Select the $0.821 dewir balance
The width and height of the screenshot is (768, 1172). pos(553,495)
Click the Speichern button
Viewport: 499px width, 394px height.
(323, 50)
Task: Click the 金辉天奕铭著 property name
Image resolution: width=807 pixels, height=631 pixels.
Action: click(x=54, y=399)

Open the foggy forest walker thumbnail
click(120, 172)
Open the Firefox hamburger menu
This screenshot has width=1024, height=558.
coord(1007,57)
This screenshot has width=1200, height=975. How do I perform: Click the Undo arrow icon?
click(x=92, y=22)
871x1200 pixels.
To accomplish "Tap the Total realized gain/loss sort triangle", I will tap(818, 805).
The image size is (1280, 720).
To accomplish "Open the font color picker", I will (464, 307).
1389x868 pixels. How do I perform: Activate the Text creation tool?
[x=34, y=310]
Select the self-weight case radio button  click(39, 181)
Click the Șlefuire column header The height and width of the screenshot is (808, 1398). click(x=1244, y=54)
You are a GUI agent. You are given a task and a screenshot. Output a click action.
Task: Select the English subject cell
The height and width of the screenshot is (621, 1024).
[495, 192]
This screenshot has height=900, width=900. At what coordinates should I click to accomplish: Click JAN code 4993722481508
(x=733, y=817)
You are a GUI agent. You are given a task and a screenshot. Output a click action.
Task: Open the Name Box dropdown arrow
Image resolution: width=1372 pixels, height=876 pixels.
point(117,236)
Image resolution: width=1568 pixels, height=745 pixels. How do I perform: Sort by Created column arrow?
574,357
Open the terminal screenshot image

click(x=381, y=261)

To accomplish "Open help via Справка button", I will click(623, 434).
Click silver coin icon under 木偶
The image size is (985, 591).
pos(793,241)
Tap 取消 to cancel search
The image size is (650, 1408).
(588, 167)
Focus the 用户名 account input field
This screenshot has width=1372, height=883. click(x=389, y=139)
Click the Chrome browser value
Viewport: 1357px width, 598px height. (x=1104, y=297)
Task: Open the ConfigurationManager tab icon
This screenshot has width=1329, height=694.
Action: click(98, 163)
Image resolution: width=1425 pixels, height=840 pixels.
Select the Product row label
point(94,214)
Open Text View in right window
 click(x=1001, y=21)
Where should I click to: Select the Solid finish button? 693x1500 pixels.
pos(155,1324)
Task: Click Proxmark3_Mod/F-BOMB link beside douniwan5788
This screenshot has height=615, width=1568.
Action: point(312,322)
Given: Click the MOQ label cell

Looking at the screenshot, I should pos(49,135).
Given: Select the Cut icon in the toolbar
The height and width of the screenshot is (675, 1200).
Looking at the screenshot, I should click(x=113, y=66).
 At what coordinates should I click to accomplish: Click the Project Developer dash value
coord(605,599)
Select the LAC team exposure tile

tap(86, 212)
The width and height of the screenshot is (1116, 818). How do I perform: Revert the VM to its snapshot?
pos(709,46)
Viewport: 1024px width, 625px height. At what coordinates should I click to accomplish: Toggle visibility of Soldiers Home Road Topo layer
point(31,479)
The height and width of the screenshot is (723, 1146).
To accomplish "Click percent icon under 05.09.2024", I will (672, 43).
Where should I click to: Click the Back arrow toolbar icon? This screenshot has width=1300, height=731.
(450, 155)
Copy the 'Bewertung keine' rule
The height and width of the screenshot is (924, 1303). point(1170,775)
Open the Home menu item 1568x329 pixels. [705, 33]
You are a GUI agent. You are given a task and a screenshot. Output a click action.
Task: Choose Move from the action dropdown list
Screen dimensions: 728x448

====

* [Exercise]:
Could you return the complete set of entries exactly?

* [Written solution]:
Select the $0.821 dewir balance
The width and height of the screenshot is (768, 1172). pos(553,495)
Click the Speichern button
Viewport: 499px width, 394px height.
(323, 50)
Task: Click the 金辉天奕铭著 property name
Image resolution: width=807 pixels, height=631 pixels.
Action: click(x=54, y=399)

Open the foggy forest walker thumbnail
click(120, 172)
Open the Firefox hamburger menu
This screenshot has width=1024, height=558.
coord(1007,57)
This screenshot has width=1200, height=975. How do I perform: Click the Undo arrow icon?
click(x=92, y=22)
871x1200 pixels.
To accomplish "Tap the Total realized gain/loss sort triangle", I will tap(818, 805).
The image size is (1280, 720).
To accomplish "Open the font color picker", I will (464, 307).
1389x868 pixels. How do I perform: Activate the Text creation tool?
[x=34, y=310]
Select the self-weight case radio button  click(39, 181)
Click the Șlefuire column header The height and width of the screenshot is (808, 1398). click(x=1244, y=54)
You are a GUI agent. You are given a task and a screenshot. Output a click action.
Task: Select the English subject cell
The height and width of the screenshot is (621, 1024).
[495, 192]
This screenshot has height=900, width=900. At what coordinates should I click to accomplish: Click JAN code 4993722481508
(x=733, y=817)
You are a GUI agent. You are given a task and a screenshot. Output a click action.
Task: Open the Name Box dropdown arrow
Image resolution: width=1372 pixels, height=876 pixels.
point(117,236)
Image resolution: width=1568 pixels, height=745 pixels. How do I perform: Sort by Created column arrow?
574,357
Open the terminal screenshot image

click(x=381, y=261)

To accomplish "Open help via Справка button", I will click(623, 434).
Click silver coin icon under 木偶
The image size is (985, 591).
pos(793,241)
Tap 取消 to cancel search
The image size is (650, 1408).
(588, 167)
Focus the 用户名 account input field
This screenshot has width=1372, height=883. click(x=389, y=139)
Click the Chrome browser value
Viewport: 1357px width, 598px height. (x=1104, y=297)
Task: Open the ConfigurationManager tab icon
This screenshot has width=1329, height=694.
Action: click(98, 163)
Image resolution: width=1425 pixels, height=840 pixels.
Select the Product row label
point(94,214)
Open Text View in right window
 click(x=1001, y=21)
Where should I click to: Select the Solid finish button? 693x1500 pixels.
pos(155,1324)
Task: Click Proxmark3_Mod/F-BOMB link beside douniwan5788
This screenshot has height=615, width=1568.
Action: point(312,322)
Given: Click the MOQ label cell

Looking at the screenshot, I should pos(49,135).
Given: Select the Cut icon in the toolbar
The height and width of the screenshot is (675, 1200).
Looking at the screenshot, I should click(x=113, y=66).
 At what coordinates should I click to accomplish: Click the Project Developer dash value
coord(605,599)
Select the LAC team exposure tile

tap(86, 212)
The width and height of the screenshot is (1116, 818). How do I perform: Revert the VM to its snapshot?
pos(709,46)
Viewport: 1024px width, 625px height. At what coordinates should I click to accomplish: Toggle visibility of Soldiers Home Road Topo layer
point(31,479)
The height and width of the screenshot is (723, 1146).
To accomplish "Click percent icon under 05.09.2024", I will (672, 43).
Where should I click to: Click the Back arrow toolbar icon? This screenshot has width=1300, height=731.
(450, 155)
Copy the 'Bewertung keine' rule
The height and width of the screenshot is (924, 1303). point(1170,775)
Open the Home menu item 1568x329 pixels. [705, 33]
You are a GUI agent. You are given a task and a screenshot. Output a click action.
Task: Choose Move from the action dropdown list
Screen dimensions: 728x448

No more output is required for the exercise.